Last month, a consultant engineer hired by the National Association of Broadcasters filed comments with the FCC in opposition to the proposed merger of the Sirius and XM satellite radio networks. These comments stressed the unique transmission and reception infrastructure of each satellite system and pronounced them inherently incompatible. The consultant, Dennis Wallace, asserts (among other things) that the variation in the orbital paths of XM and Sirius satellites, combined with a host of differences involving how the networks encode and compress their digital signals for broadcast, makes each company’s distribution infrastructure nearly impossible to consolidate without “significant disruption” to satellite radio service more generally.
This assertion is belied by two fundamental facts. The first is that XM and Sirius do not serve their subscribers primarily via satellite; instead they use a network of ground-based repeater-transmitters. In most cases, XM/Sirius listeners are not listening to signals directly from space, but instead to a signal bounced from the ground to space and back down again, then rebroadcast from gear bolted to some rented space on a cell phone tower nearby. It doesn’t matter what the difference in XM and Sirius satellites’ orbital paths are – so long as one satellite can “see” the United States (and XM’s constellation is in geostationary orbit), the repeaters will be served, and hence the listeners.
The second fact is that interoperable XM/Sirius satellite radio receivers already exist, and may be more widespread than we realize. In testimony to the House Judiciary Committee’s Antitrust Task Force earlier this year, Sirius CEO Mel Karmazin told lawmakers that the companies had already developed an interoperable receiver, but have not mass-produced it because there was no market incentive to do so. In this sense, XM/Sirius are holding interoperability hostage as part of the merger negotiation process. Outside the Beltway, some have suggested that making an existing XM or Sirius receiver interoperable might not require much more than a tweak to its firmware.
What we have here is a case of the NAB playing fast and loose with technicalities in order to obfuscate the subject at hand. It was a strategy successfully executed to hamstring the creation of LPFM.
Even so, sometimes even the bad guys f*ck up and do some good: earlier this week the NAB filed a Freedom of Information Act request with the FCC for details on how it is handling its investigation into XM and Sirius’ willful and repeated use of overpowered and/or unlicensed terrestrial repeater-stations.

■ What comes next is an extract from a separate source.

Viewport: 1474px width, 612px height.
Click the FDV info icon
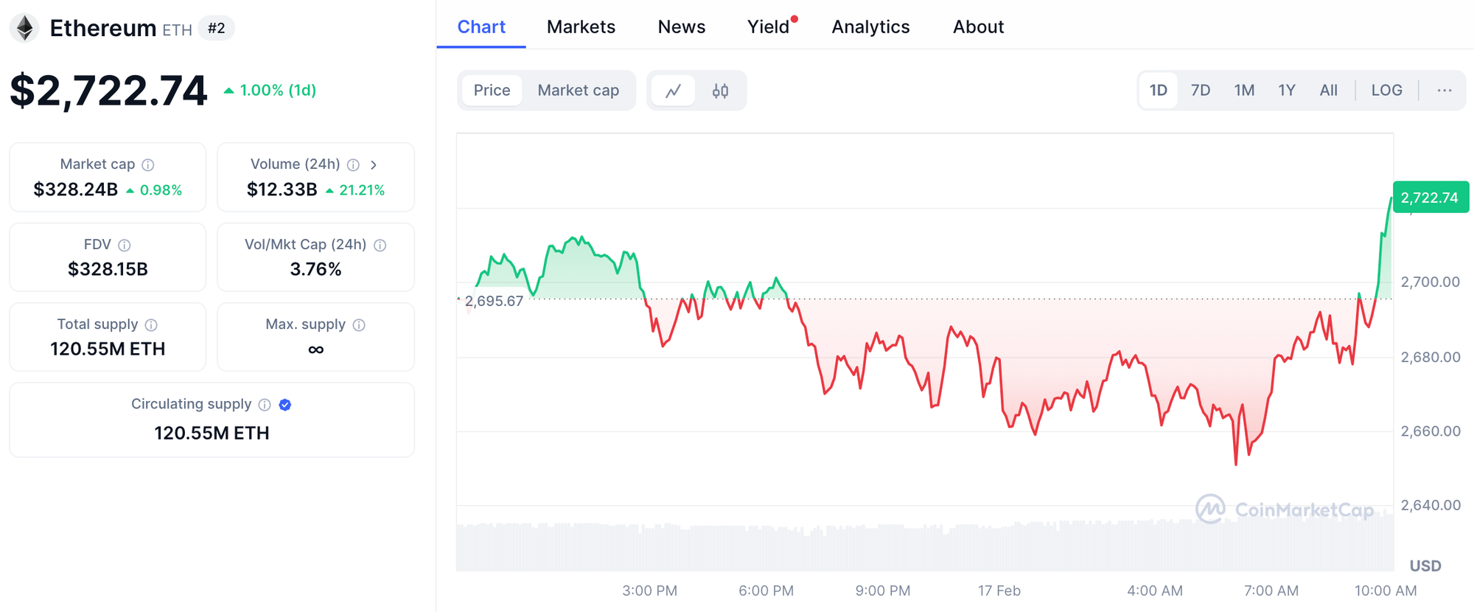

The NAB claims that XM and Sirius’ unlawful behavior was condoned at the “executive and senior level,” and that the public interest compels disclosure of the FCC’s progress on the case. While the NAB has the right to harp on the fact that XM and Sirius were the proprietors of was essentially the largest pirate radio network in broadcast history, it’s disappointing to see that being raised as a sideshow to the merger issue.
Personally, I’m quite conflicted on the prospect of a satellite radio merger. I don’t like the idea of a single company dominating any market, but the nature of satellite radio, based on the amount of investment required to make it work, also exhibits tendencies toward natural monopoly. Neither company has turned a profit and won’t for the foreseeable future, so something’s gotta give. A critical condition for any merger will be who gets to keep what chunks of satellite spectrum, and whether some of it might be better repurposed to serve the public interest, since it’s clear neither company can do that on its own.